§ **Material shown**:
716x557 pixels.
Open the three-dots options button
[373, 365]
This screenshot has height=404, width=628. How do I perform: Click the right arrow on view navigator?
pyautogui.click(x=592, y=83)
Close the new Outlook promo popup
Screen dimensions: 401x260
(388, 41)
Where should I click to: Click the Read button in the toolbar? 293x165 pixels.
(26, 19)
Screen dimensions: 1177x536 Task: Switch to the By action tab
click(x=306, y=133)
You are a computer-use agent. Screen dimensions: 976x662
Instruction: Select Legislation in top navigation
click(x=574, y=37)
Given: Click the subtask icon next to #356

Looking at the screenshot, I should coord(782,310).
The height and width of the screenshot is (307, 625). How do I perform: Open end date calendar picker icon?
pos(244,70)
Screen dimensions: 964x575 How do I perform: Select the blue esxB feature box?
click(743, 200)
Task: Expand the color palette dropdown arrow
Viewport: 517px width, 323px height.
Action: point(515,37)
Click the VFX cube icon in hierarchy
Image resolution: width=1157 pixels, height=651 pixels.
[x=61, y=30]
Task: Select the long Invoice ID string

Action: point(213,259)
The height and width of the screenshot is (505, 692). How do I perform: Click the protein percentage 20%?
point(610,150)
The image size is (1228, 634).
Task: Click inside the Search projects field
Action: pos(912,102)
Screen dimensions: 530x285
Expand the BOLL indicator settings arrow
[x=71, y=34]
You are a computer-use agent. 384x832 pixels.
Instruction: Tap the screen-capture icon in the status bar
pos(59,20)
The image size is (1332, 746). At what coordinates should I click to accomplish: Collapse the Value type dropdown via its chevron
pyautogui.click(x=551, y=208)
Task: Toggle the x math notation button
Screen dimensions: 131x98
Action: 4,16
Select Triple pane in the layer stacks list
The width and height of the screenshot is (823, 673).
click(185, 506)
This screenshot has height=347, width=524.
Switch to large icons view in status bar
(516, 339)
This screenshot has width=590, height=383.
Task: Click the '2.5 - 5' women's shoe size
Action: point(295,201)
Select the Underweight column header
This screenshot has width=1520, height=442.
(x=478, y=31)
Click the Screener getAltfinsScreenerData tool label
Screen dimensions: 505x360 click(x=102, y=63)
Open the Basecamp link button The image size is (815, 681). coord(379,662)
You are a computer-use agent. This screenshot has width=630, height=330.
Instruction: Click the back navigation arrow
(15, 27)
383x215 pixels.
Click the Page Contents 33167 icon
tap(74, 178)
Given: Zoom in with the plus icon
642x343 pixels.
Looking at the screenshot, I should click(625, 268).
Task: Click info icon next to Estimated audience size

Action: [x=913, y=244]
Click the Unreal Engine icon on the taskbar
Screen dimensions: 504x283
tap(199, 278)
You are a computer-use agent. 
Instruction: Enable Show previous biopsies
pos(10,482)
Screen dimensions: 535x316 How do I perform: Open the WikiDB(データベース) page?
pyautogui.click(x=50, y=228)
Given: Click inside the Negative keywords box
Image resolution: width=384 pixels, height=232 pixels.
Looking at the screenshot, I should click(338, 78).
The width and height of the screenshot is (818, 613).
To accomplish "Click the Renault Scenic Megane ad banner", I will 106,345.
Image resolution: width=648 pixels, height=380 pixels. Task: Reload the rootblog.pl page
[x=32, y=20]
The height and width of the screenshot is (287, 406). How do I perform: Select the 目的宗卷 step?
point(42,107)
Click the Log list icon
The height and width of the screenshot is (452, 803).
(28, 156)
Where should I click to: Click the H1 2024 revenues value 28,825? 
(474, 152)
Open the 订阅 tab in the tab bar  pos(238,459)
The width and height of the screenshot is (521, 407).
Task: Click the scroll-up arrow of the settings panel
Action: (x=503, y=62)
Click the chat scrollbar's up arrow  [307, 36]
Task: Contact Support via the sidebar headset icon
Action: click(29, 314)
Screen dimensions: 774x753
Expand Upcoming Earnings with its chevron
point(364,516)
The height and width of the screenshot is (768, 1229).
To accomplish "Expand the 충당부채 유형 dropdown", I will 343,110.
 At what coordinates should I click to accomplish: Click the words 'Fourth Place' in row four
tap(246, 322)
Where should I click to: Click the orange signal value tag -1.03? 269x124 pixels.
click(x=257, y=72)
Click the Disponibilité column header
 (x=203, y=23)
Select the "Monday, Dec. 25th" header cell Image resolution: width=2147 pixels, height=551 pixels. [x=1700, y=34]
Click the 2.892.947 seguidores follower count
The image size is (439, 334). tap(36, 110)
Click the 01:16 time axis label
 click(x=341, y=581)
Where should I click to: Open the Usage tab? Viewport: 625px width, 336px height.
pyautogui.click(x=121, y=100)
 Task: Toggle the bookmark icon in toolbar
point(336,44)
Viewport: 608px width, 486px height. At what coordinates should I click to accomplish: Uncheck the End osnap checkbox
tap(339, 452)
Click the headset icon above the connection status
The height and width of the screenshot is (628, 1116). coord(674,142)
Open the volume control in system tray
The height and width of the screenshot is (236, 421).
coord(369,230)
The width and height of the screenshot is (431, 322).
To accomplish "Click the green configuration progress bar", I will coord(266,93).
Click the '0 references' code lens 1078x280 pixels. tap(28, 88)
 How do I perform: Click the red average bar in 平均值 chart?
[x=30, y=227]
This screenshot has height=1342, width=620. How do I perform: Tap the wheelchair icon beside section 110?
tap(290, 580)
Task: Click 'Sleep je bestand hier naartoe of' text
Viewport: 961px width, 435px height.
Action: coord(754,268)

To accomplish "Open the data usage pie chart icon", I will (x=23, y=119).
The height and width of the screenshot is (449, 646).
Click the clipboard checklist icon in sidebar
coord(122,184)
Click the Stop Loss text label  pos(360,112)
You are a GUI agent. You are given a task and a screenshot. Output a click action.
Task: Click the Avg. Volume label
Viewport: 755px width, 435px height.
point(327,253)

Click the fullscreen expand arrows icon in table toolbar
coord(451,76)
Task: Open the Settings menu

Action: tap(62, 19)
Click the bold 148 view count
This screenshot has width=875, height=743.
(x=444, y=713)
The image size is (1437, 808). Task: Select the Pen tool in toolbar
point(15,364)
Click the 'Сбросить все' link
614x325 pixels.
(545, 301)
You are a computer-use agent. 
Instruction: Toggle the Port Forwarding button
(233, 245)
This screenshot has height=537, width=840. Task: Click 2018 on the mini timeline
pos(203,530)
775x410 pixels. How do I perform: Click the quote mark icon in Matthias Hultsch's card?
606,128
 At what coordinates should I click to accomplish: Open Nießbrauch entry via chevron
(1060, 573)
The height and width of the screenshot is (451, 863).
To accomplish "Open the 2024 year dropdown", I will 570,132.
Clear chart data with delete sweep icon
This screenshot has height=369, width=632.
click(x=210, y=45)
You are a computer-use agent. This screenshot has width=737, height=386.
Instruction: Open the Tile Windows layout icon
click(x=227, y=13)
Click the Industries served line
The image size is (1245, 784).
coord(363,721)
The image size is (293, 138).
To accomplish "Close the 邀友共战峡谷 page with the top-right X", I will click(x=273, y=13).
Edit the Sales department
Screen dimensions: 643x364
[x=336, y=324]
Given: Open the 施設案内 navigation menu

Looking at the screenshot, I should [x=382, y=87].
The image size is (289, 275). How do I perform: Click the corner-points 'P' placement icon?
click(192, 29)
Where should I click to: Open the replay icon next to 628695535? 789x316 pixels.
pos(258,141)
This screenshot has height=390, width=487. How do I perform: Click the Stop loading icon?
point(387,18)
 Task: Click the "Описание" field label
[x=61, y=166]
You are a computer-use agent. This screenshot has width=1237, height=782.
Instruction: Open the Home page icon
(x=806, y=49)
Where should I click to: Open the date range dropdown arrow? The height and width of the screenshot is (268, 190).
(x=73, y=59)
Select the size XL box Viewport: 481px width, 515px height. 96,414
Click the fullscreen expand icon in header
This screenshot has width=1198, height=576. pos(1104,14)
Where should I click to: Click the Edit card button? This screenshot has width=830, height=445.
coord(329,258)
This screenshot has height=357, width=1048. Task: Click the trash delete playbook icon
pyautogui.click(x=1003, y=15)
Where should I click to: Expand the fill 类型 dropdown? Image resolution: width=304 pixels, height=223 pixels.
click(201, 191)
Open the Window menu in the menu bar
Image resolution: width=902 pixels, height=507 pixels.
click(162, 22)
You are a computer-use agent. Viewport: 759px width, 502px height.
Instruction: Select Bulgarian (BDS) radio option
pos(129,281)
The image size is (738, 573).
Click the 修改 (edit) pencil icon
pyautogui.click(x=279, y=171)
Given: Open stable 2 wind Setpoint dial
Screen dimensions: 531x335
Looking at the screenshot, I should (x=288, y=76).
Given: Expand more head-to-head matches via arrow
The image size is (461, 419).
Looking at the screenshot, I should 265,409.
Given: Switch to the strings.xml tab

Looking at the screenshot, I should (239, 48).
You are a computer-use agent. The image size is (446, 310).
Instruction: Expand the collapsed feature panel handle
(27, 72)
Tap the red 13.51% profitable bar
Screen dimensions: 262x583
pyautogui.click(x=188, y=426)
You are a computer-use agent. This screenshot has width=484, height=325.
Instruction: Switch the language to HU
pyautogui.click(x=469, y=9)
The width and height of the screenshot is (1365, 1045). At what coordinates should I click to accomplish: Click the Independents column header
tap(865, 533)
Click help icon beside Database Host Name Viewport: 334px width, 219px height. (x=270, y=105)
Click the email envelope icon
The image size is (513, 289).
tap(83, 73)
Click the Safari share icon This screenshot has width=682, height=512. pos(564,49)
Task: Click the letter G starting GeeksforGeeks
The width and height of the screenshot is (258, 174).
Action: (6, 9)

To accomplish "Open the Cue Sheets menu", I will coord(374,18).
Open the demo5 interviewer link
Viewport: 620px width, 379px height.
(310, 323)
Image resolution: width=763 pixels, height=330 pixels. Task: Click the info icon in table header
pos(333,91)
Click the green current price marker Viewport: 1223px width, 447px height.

§ **Problem statement**: An exact transcription of the lines from the start of the listing through the line bearing "This screenshot has height=347, width=524." is the whole answer.

§ **Result of this exercise**:
716x557 pixels.
Open the three-dots options button
[373, 365]
This screenshot has height=404, width=628. How do I perform: Click the right arrow on view navigator?
pyautogui.click(x=592, y=83)
Close the new Outlook promo popup
Screen dimensions: 401x260
(388, 41)
Where should I click to: Click the Read button in the toolbar? 293x165 pixels.
(26, 19)
Screen dimensions: 1177x536 Task: Switch to the By action tab
click(x=306, y=133)
You are a computer-use agent. Screen dimensions: 976x662
Instruction: Select Legislation in top navigation
click(x=574, y=37)
Given: Click the subtask icon next to #356

Looking at the screenshot, I should coord(782,310).
The height and width of the screenshot is (307, 625). How do I perform: Open end date calendar picker icon?
pos(244,70)
Screen dimensions: 964x575 How do I perform: Select the blue esxB feature box?
click(743, 200)
Task: Expand the color palette dropdown arrow
Viewport: 517px width, 323px height.
Action: point(515,37)
Click the VFX cube icon in hierarchy
Image resolution: width=1157 pixels, height=651 pixels.
[x=61, y=30]
Task: Select the long Invoice ID string

Action: point(213,259)
The height and width of the screenshot is (505, 692). How do I perform: Click the protein percentage 20%?
point(610,150)
The image size is (1228, 634).
Task: Click inside the Search projects field
Action: pos(912,102)
Screen dimensions: 530x285
Expand the BOLL indicator settings arrow
[x=71, y=34]
You are a computer-use agent. 384x832 pixels.
Instruction: Tap the screen-capture icon in the status bar
pos(59,20)
The image size is (1332, 746). At what coordinates should I click to accomplish: Collapse the Value type dropdown via its chevron
pyautogui.click(x=551, y=208)
Task: Toggle the x math notation button
Screen dimensions: 131x98
Action: 4,16
Select Triple pane in the layer stacks list
The width and height of the screenshot is (823, 673).
click(185, 506)
This screenshot has height=347, width=524.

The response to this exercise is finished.